**EXERCISE**
Leave the images out, and otherwise write out each entry exactly.
=====
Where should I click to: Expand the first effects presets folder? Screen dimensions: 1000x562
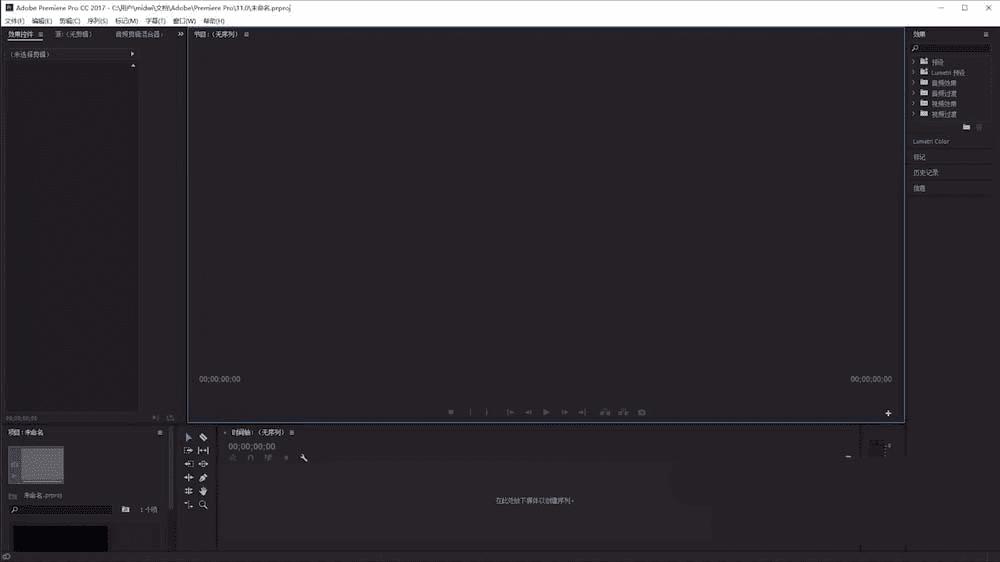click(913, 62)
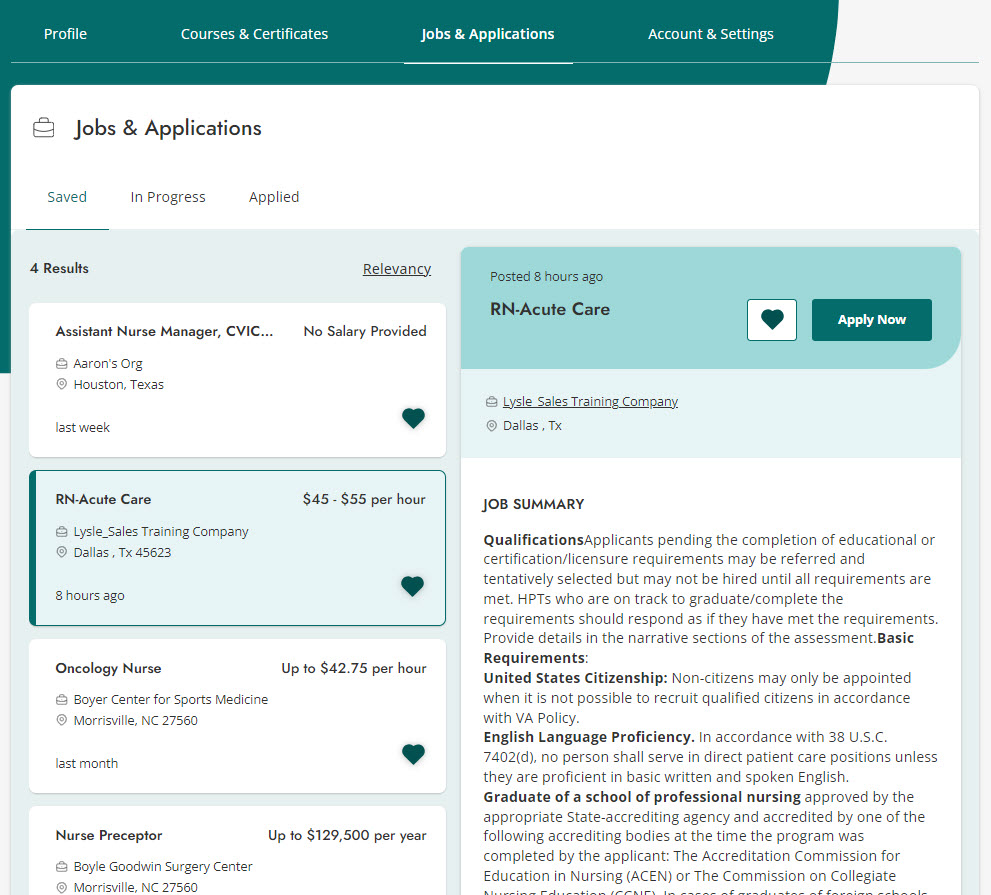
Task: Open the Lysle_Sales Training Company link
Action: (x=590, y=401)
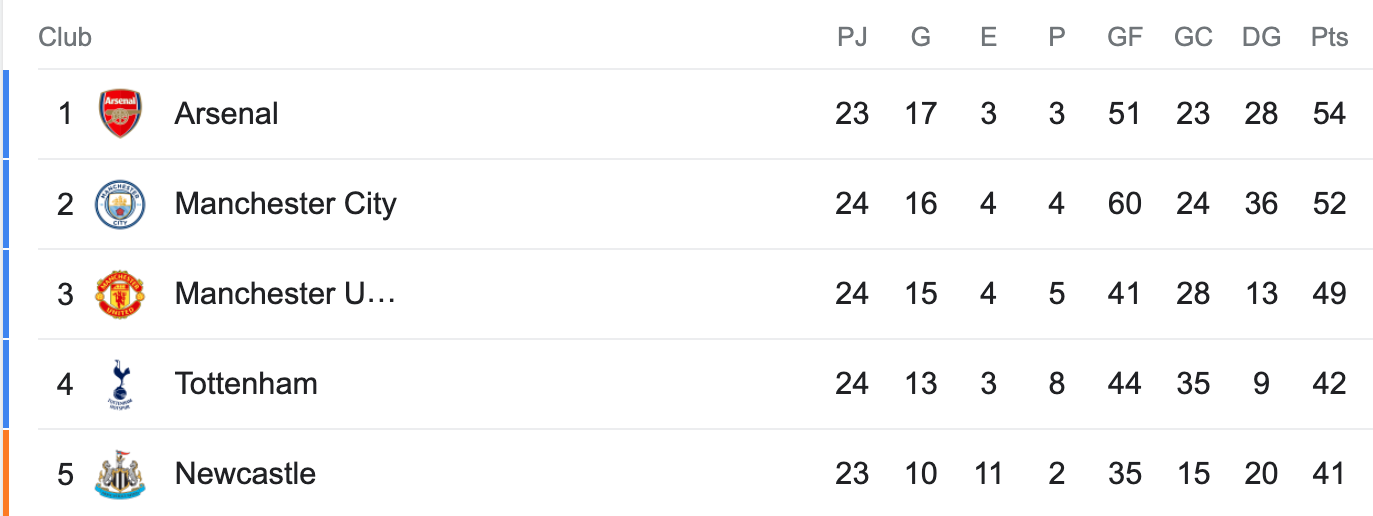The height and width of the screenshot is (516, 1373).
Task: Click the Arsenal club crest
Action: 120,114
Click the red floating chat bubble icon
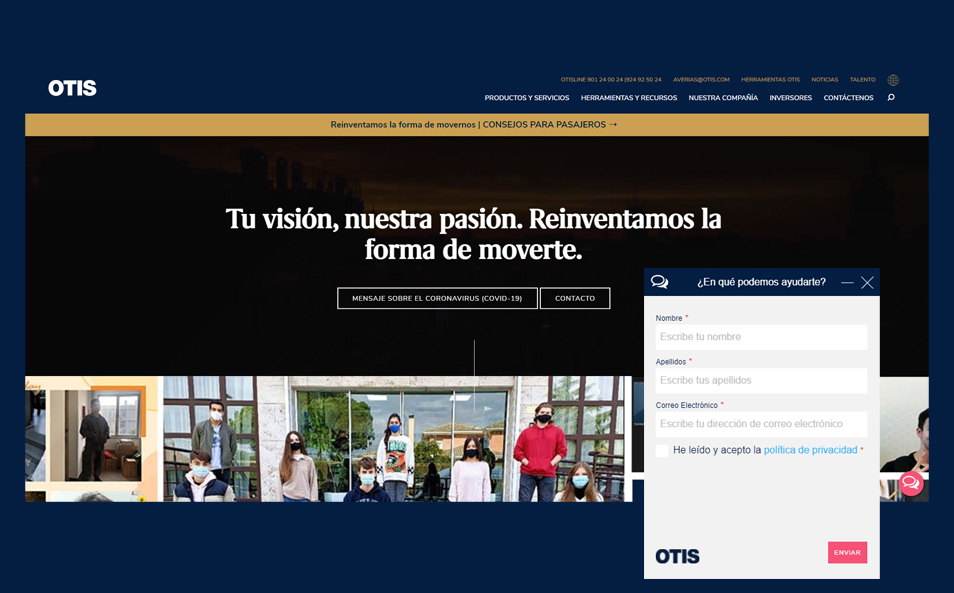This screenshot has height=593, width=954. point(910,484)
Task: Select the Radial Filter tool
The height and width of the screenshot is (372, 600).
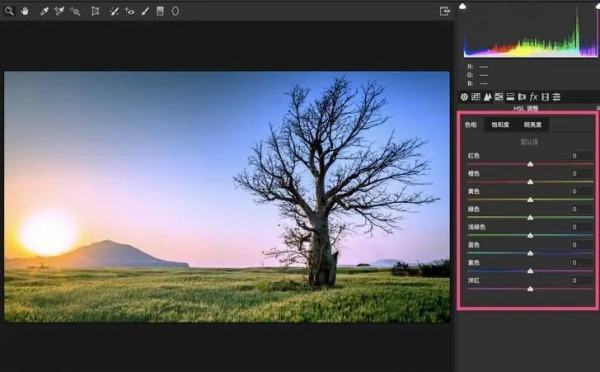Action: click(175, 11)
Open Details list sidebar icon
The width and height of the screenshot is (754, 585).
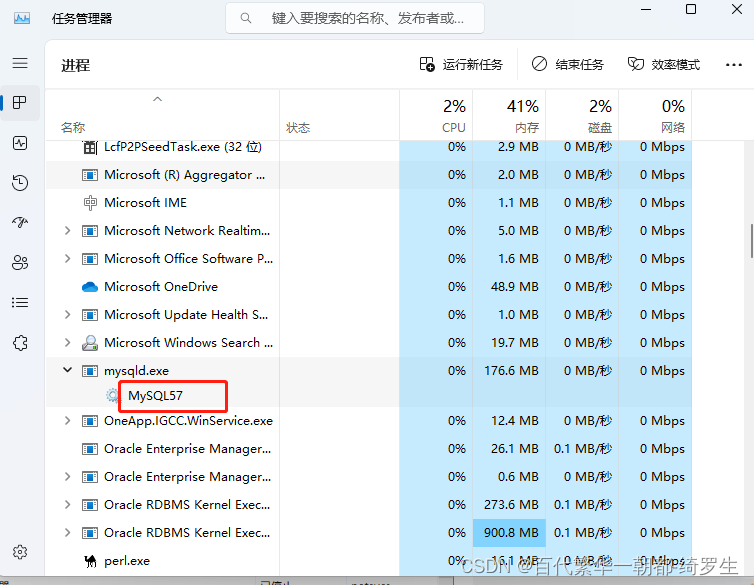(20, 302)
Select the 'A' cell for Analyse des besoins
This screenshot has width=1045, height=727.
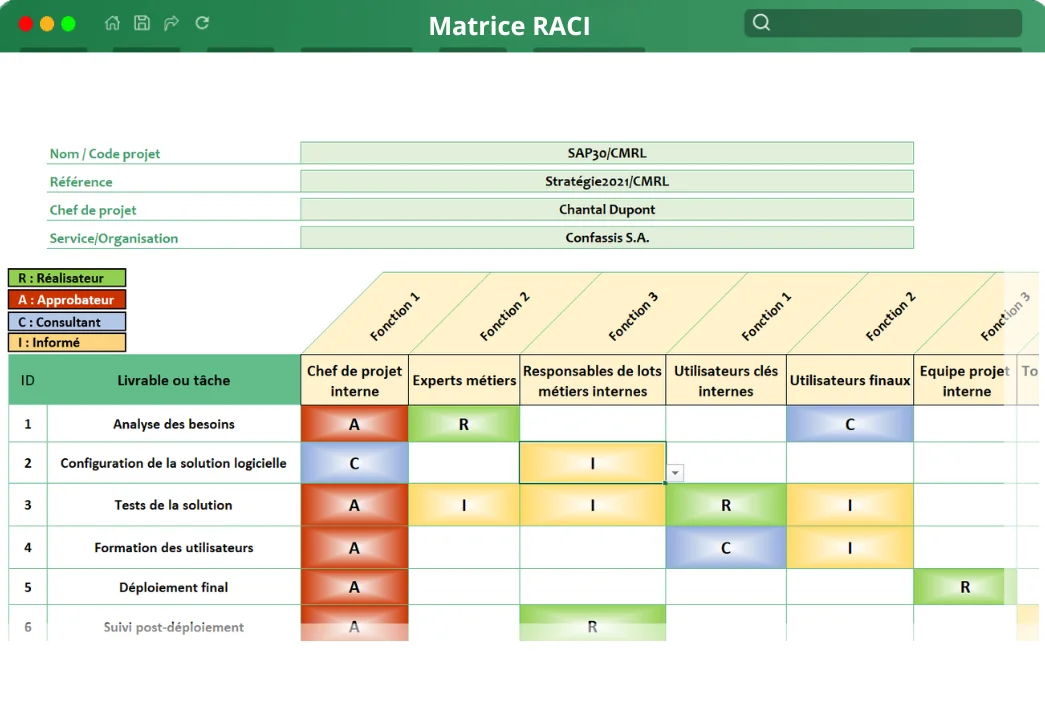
=====
**RESULT BELOW**
Where should I click to: Expand the first effects presets folder? Screen dimensions: 1000x562
click(913, 62)
Task: Open the Lysle_Sales Training Company link
Action: (x=590, y=401)
The height and width of the screenshot is (516, 1373).
Task: Click the Arsenal club crest
Action: 120,114
Click the red floating chat bubble icon
This screenshot has height=593, width=954. point(910,484)
Task: Select the Radial Filter tool
The height and width of the screenshot is (372, 600).
Action: click(175, 11)
Open Details list sidebar icon
The width and height of the screenshot is (754, 585).
(20, 302)
Select the 'A' cell for Analyse des besoins
This screenshot has width=1045, height=727.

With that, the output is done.